Release v1.206.0-rc.1 · cloudposse/atmos

feat: version-aware JIT source provisioning with TTL-based cleanup @osterman (#2010)

## what

Implement version-aware JIT source provisioning that automatically re-provisions workdirs when remote source version or URI changes
Add incremental local sync using per-file checksum comparison (SyncDir) instead of full directory copy
Support TTL-based cleanup for stale workdirs with --expired, --ttl, and --dry-run flags
Move workdir metadata from .workdir-metadata.json to .atmos/metadata.json for better organization
Track source_uri, source_version, and last_accessed timestamps in metadata

Additional Fixes

Closes #2019 - Fix JIT provisioning gaps in generate commands
- terraform generate varfile / terraform generate backend - now support JIT-sourced components
- helmfile generate varfile - now supports JIT-sourced components
- packer output - now supports JIT-sourced components

Previously, changing a component's source version required manually cleaning the workdir before changes took effect
Full directory copy was inefficient for local development with frequent small changes
No mechanism existed to automatically clean up stale workdirs that accumulate over time
Enhanced metadata enables intelligent provisioning decisions and better observability
Generate commands failed with JIT-sourced components because they lacked source provisioning (#2019)

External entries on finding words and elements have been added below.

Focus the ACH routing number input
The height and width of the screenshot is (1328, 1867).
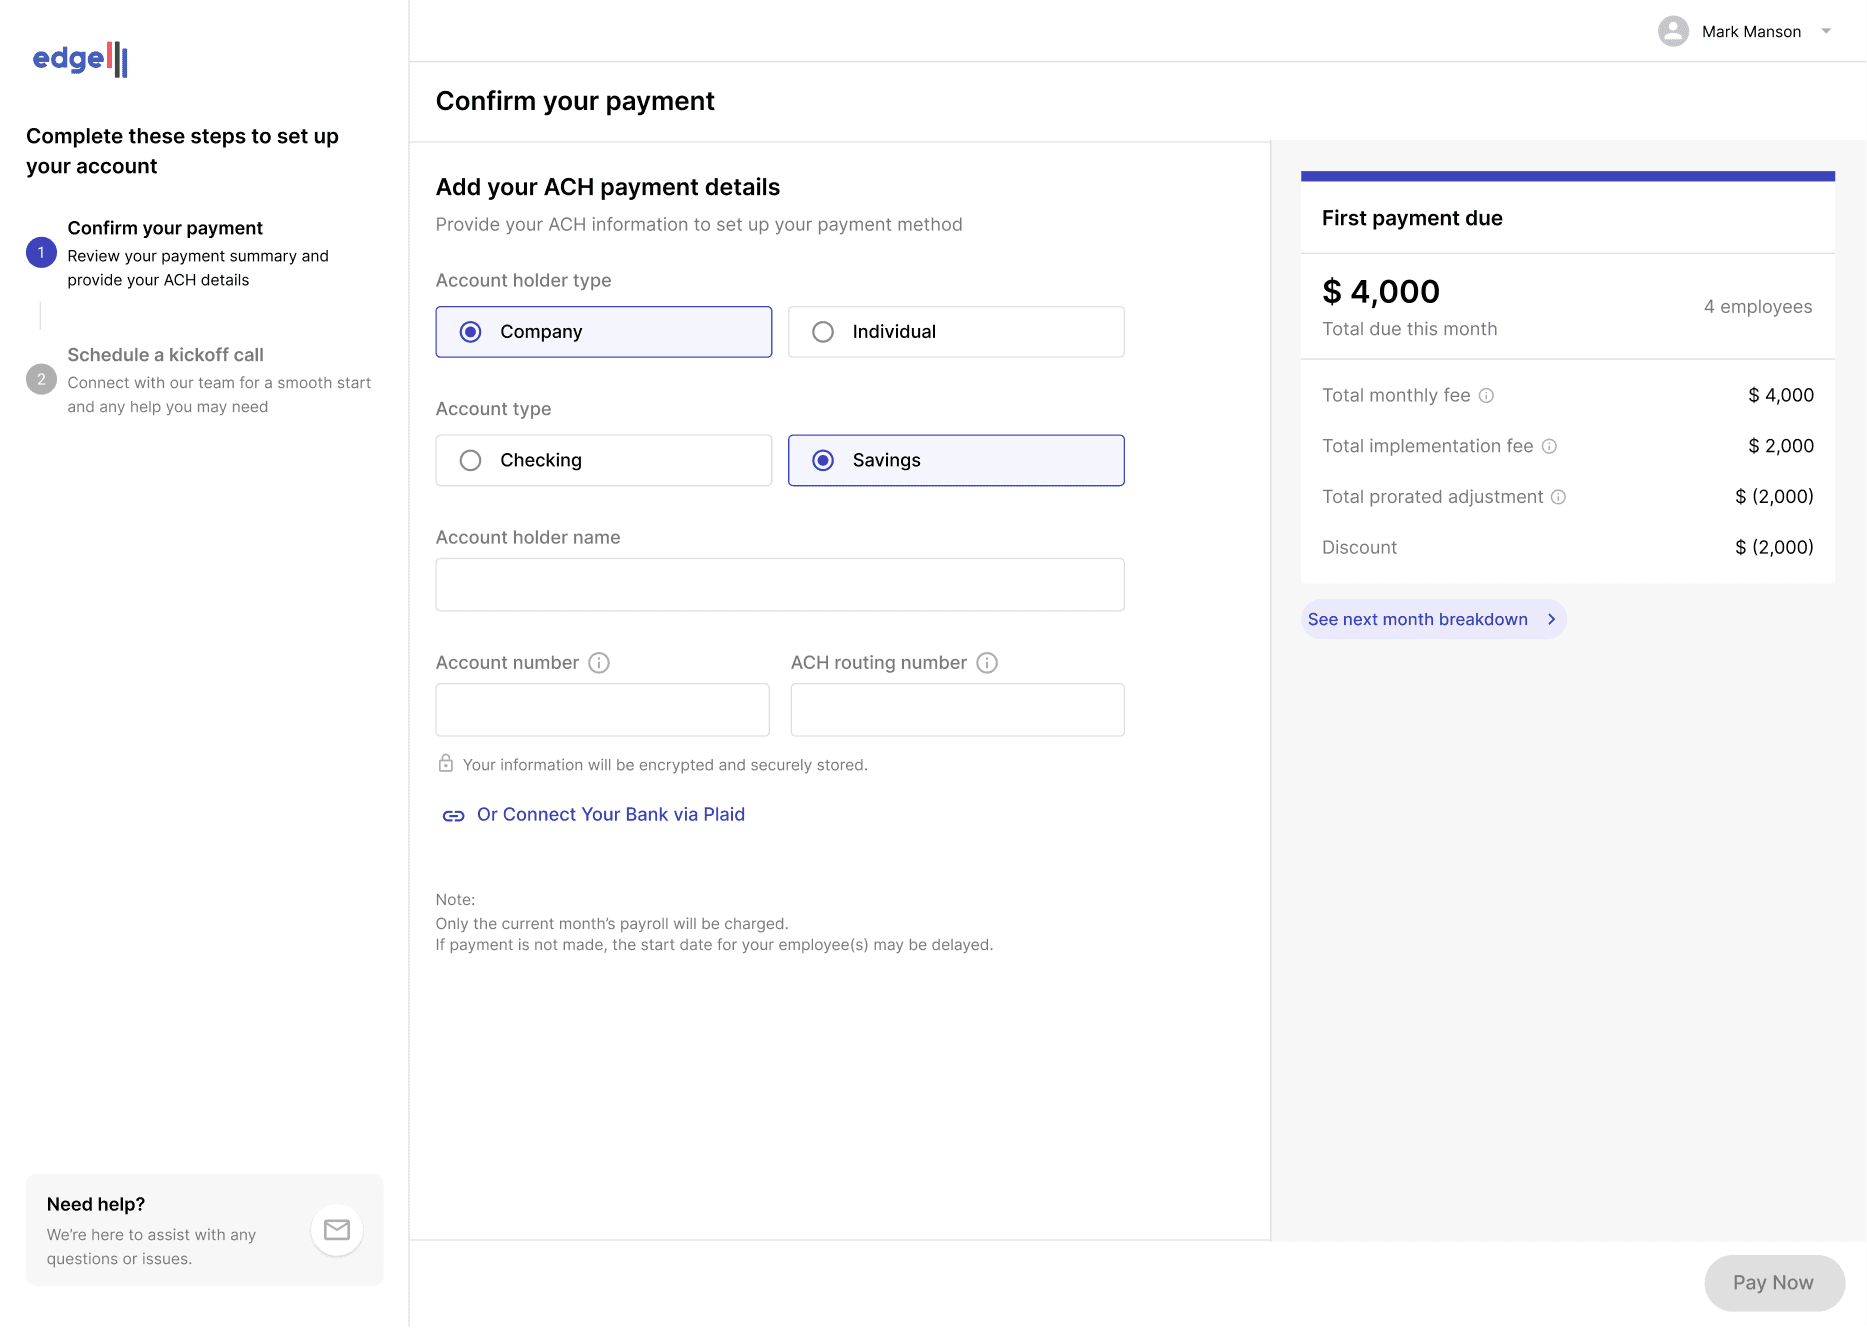click(956, 710)
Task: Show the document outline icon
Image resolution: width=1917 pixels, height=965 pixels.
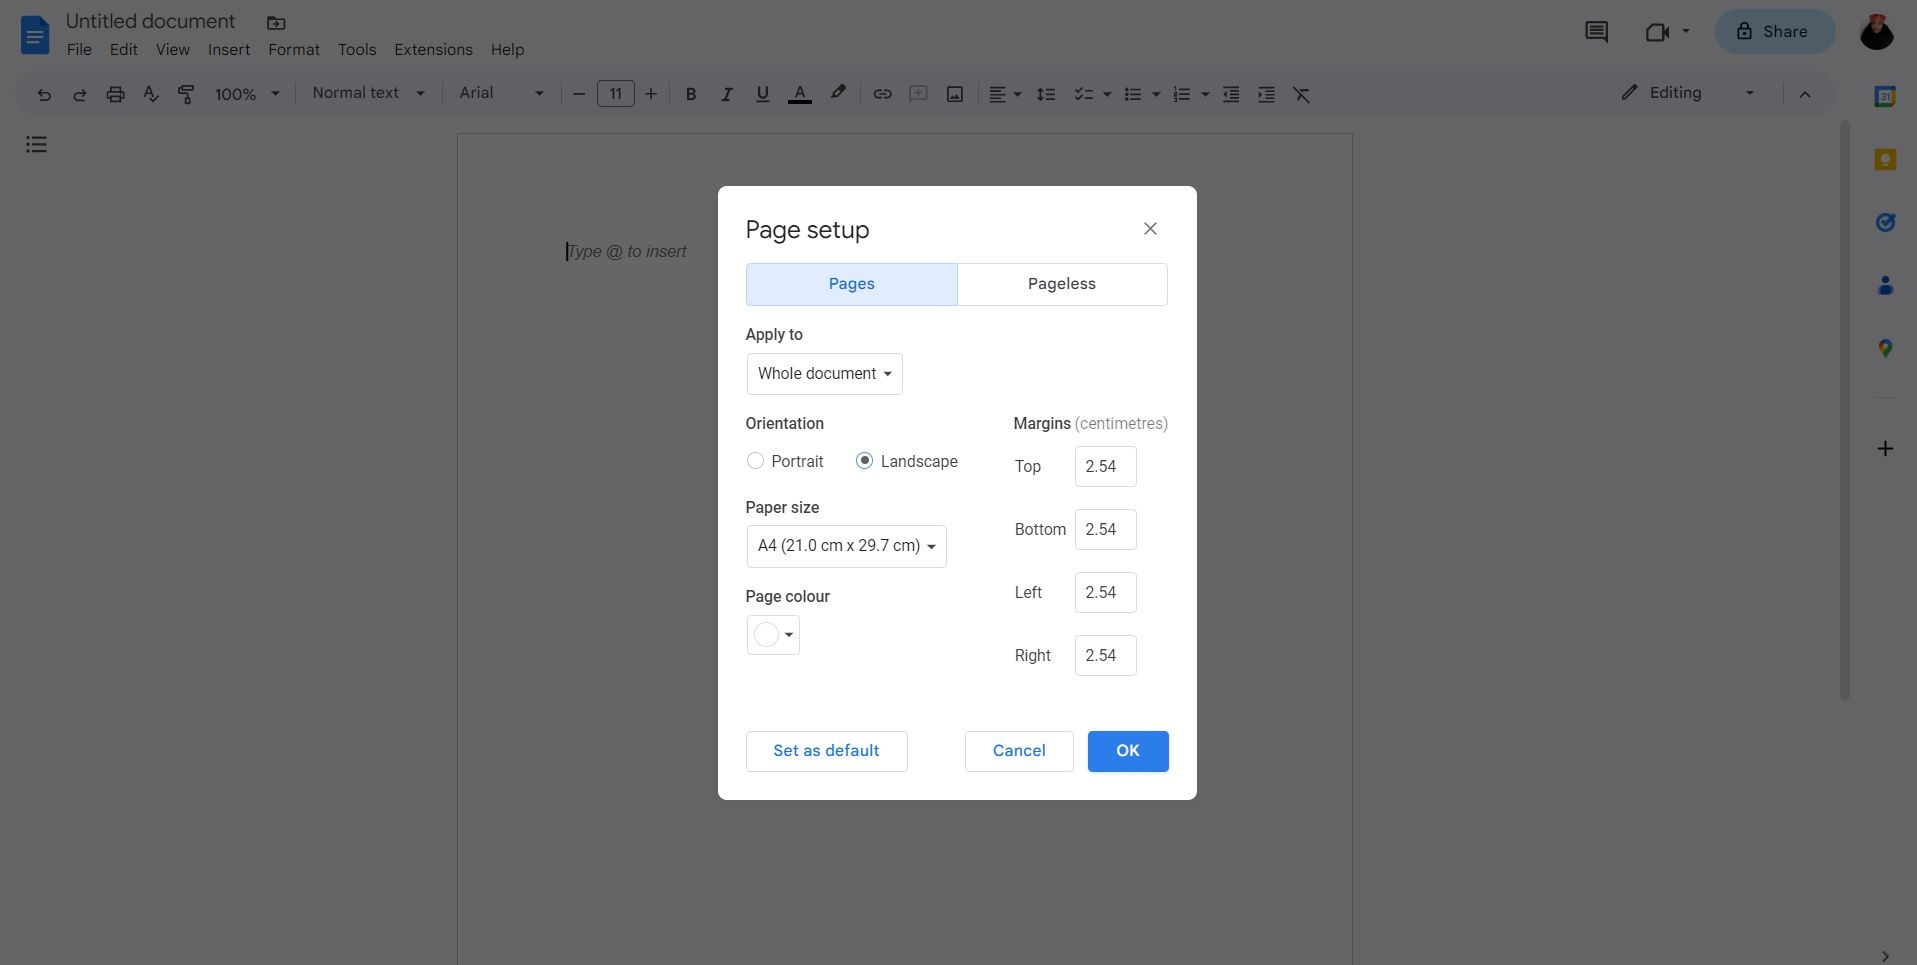Action: 37,145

New pkg/duration package extracted for reusable duration parsing
Updated workdir list and workdir show commands display version and access information
Blog post: website/blog/2025-01-22-version-aware-jit-provisioning.mdx

New Features
- JIT source provisioning now takes precedence over local components across all terraform commands when source and workdir are enabled.
- Automatic component refresh when version or source URI changes.
- TTL-based cleanup for stale workdirs using --ttl flag (e.g., --ttl=7d).
- Enhanced workdir information displays source type, version, and last accessed timestamp.
- Incremental file synchronization—only changed files sync to workdirs.

fix: Terraform shell command not working from Atmos interactive UI @aknysh (#2055)

## what

Fix terraform shell command when invoked from the Atmos interactive UI (TUI)
Route terraform shell directly to ExecuteTerraformShell() from the UI dispatcher, bypassing ExecuteTerraform()
Add AuthManager propagation to terraform shell for YAML functions like !terraform.state
Add --identity flag support to terraform shell command
Extract testable helpers (shellInfoFromOptions, resolveWorkdirPath, shellOptionsForUI) from inline logic
Add auth orchestration functions (createAndAuthenticateAuthManager, getMergedAuthConfig, storeAutoDetectedIdentity) to utils_auth.go

The Atmos interactive UI dispatches commands through ExecuteTerraform(), which had no handler for the shell subcommand. Since terraform shell is an Atmos-only command (not a native Terraform subcommand), it fell through and attempted to execute terraform shell as a native command, which doesn't exist, resulting in: Terraform has no command named "shell"
AuthManager was not being passed to ProcessStacks in the shell command, causing !terraform.state and !terraform.output YAML functions to fail with authentication errors
The --identity flag was missing from terraform shell, preventing users from specifying which AWS identity to use for authentication

New Features
- Added --identity flag (alias -i) to the terraform shell command to specify AWS identity.
Improvements
- Shell execution now surfaces identity in dry-run output, uses improved workdir resolution, and routes the UI path through the interactive shell flow.
- Enhanced authentication handling with merged global/component auth and auto-detected identity fallback.
Documentation
- CLI docs updated with --identity flag and examples.
Tests
- Extensive unit tests for auth merging, identity handling, shell options mapping, and workdir logic.